Considering the primary role of facial cues (specifically common gaze) equally regulating the human-dog bail mainly through oxytocin secretion (see above), a future challenge for research is to unravel the association between the strength of our attachment to pets and oxytocin-mediated health furnishings of man-pet interactions, and how this clan is facilitated by both behavioral and facial neoteny in our e'er-immature companion animals. Of particular involvement is the analysis of specific beast characteristics able to arm-twist emotional/affiliative responses in humans, especially because its potential application to the development of interventions for social isolated subjects (Cirulli et al., 2011; Berry et al., 2013; Borgi et al., 2016). Increasing research reports indeed point in the direction of an "Extended Village Effect," in which social connectivity with family unit and friends, besides as with our beloved animate being friends, appears to be the best way to promote occasions for social exchange, with consequent positive furnishings for health and well-being.

Conclusions

In this review we have highlighted the role of facial traits (i.due east., baby schema) and facial signals (i.e., optics gaze) equally influencing human perception of animals and regulating man bond with pet species, particularly dogs.

Different studies have shown that the preference for animals with item features (Borgi and Cirulli, 2013; Borgi et al., 2014), as well as negative attitude for some species (Borgi and Cirulli, 2015) sally very early on during development. In particular, children as immature as 3 years (thus far before the reproductive age) appear to exist attracted to—and to bear witness preferential visual attending for—faces retaining infantile features (Borgi et al., 2014). This and like evidence advise that the presence of both physical and behavioral neotenous traits in the virtually common pet species might bear some role of the responsibility for our allure to animals and motivational drive to take care of pets.

Compared to human-homo communication, in human being-animal interactions a more central role of facial signals tin be hypothesized, mainly due to the absenteeism of verbal linguistic communication. Future inquiry is thus needed to unravel both behavioral and neurophysiological mechanisms underlying human being-creature social interaction and to what extent facial traits and facial signals may facilitate interspecific bail germination.

Author Contributions

MB drafted the manuscript; FC revised it critically for important intellectual content.

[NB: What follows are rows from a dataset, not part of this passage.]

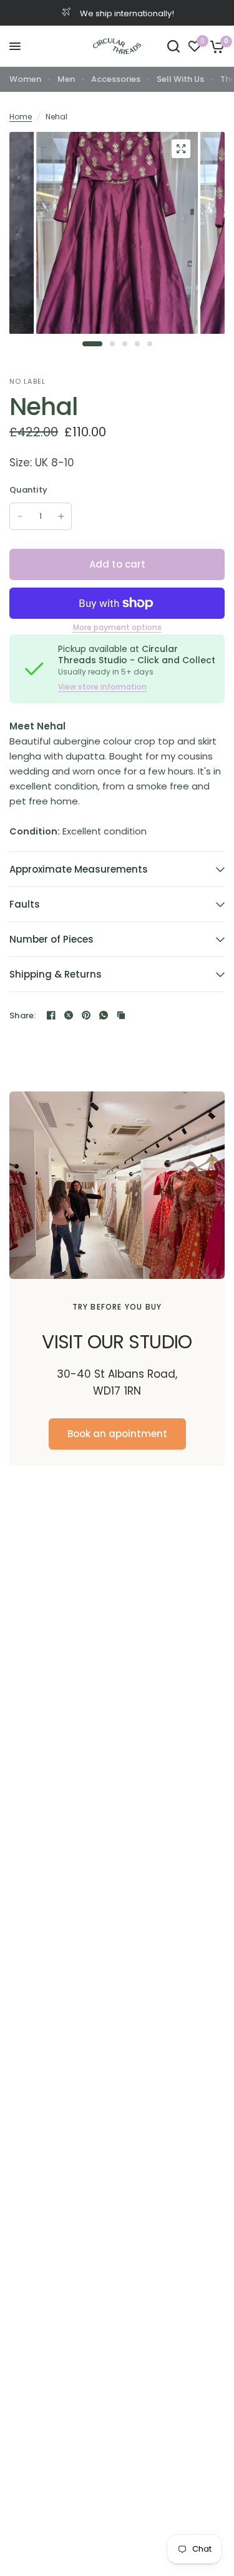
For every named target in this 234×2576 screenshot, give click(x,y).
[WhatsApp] (103, 1015)
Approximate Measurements (78, 869)
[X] (68, 1015)
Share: (22, 1015)
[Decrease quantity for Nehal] (20, 516)
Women (25, 79)
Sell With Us (180, 79)
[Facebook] (51, 1015)
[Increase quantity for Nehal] (61, 516)
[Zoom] (181, 148)
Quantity (28, 490)
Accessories (115, 79)
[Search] (173, 46)
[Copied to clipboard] (121, 1015)
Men (66, 79)
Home (20, 116)
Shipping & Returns (55, 974)
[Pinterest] (86, 1015)
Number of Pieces (51, 939)
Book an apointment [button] (117, 1434)
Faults (24, 904)
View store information (102, 687)
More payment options (117, 627)
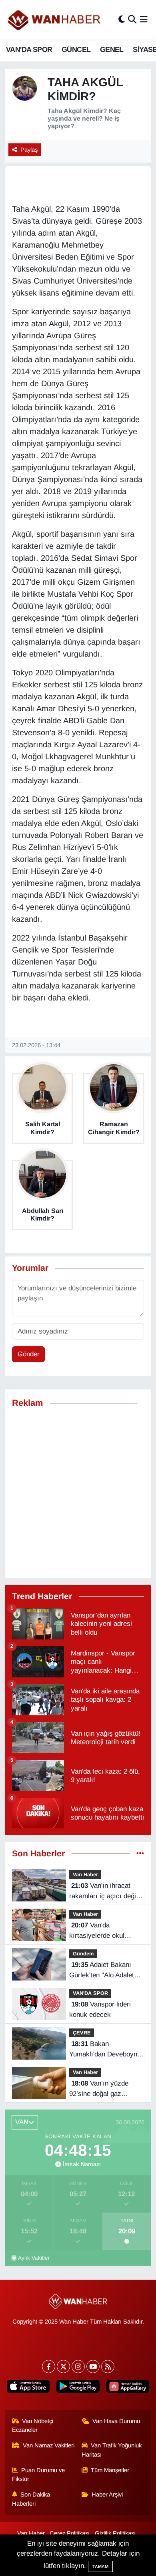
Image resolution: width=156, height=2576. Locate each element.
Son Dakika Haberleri (31, 2499)
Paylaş (29, 150)
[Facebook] (48, 2366)
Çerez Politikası (70, 2533)
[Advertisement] (78, 1493)
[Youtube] (93, 2366)
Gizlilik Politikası (115, 2533)
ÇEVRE (82, 2033)
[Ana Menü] (144, 20)
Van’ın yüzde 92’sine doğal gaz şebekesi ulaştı (98, 2089)
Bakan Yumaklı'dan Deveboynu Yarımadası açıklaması (105, 2049)
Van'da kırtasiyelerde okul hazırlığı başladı (96, 1931)
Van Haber (85, 1874)
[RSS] (107, 2366)
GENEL (112, 50)
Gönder (29, 1354)
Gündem (83, 1954)
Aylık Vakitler (34, 2258)
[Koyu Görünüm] (121, 20)
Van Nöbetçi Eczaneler (33, 2425)
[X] (63, 2366)
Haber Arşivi (107, 2494)
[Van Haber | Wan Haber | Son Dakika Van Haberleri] (54, 20)
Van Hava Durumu (116, 2421)
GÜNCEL (76, 50)
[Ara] (132, 20)
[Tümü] (140, 1854)
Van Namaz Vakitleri (48, 2445)
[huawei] (127, 2388)
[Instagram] (78, 2366)
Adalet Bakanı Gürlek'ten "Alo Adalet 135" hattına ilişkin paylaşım (101, 1970)
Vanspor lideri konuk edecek (99, 2009)
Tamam (100, 2566)
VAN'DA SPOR (29, 50)
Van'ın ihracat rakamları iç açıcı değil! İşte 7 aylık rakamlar (104, 1891)
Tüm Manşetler (110, 2470)
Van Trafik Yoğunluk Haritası (112, 2449)
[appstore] (28, 2388)
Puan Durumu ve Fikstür (38, 2474)
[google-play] (78, 2388)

Conflict of Interest Statement

The authors declare that the research was conducted in the absence of any commercial or fiscal relationships that could be construed as a potential conflict of involvement.

Acknowledgments

We thank Irene Cogliati-Dezza for her help during the reviewing process and for her technical support. We likewise acknowledge the bully contribution of Prof. Kerstin Meints in some of the ideas proposed in this manuscript. Some of the work cited in this review was funded past CompCog grant no. 06-RNP-020 (Evolution of Social Knowledge: Comparisons and integration beyond a wide range of human and non-human being animal species), European Scientific discipline Foundation (ESF), Substitution Visit Grant awarded to MB. We also thank Dr. Augusto Vitale for the interesting discussions on some of the subjects of this manuscript.

Author Biography

yes Marta Borgi received her PhD in Animal Behavior from the University of Florence, studying children's attitudes towards animals and man response to infantile features in pets, in collaboration with the Lincoln Babe Lab, Britain. She is conducting postdoctoral research at the Istituto Superiore di Sanità (Rome, Italian republic). Her enquiry focuses on the consequence of human-animal interactions on homo health, particularly in the context of brute-assisted therapeutic programs. She is likewise collaborating to a inquiry projection focusing on homo attitudes and values related to the use of animals in research.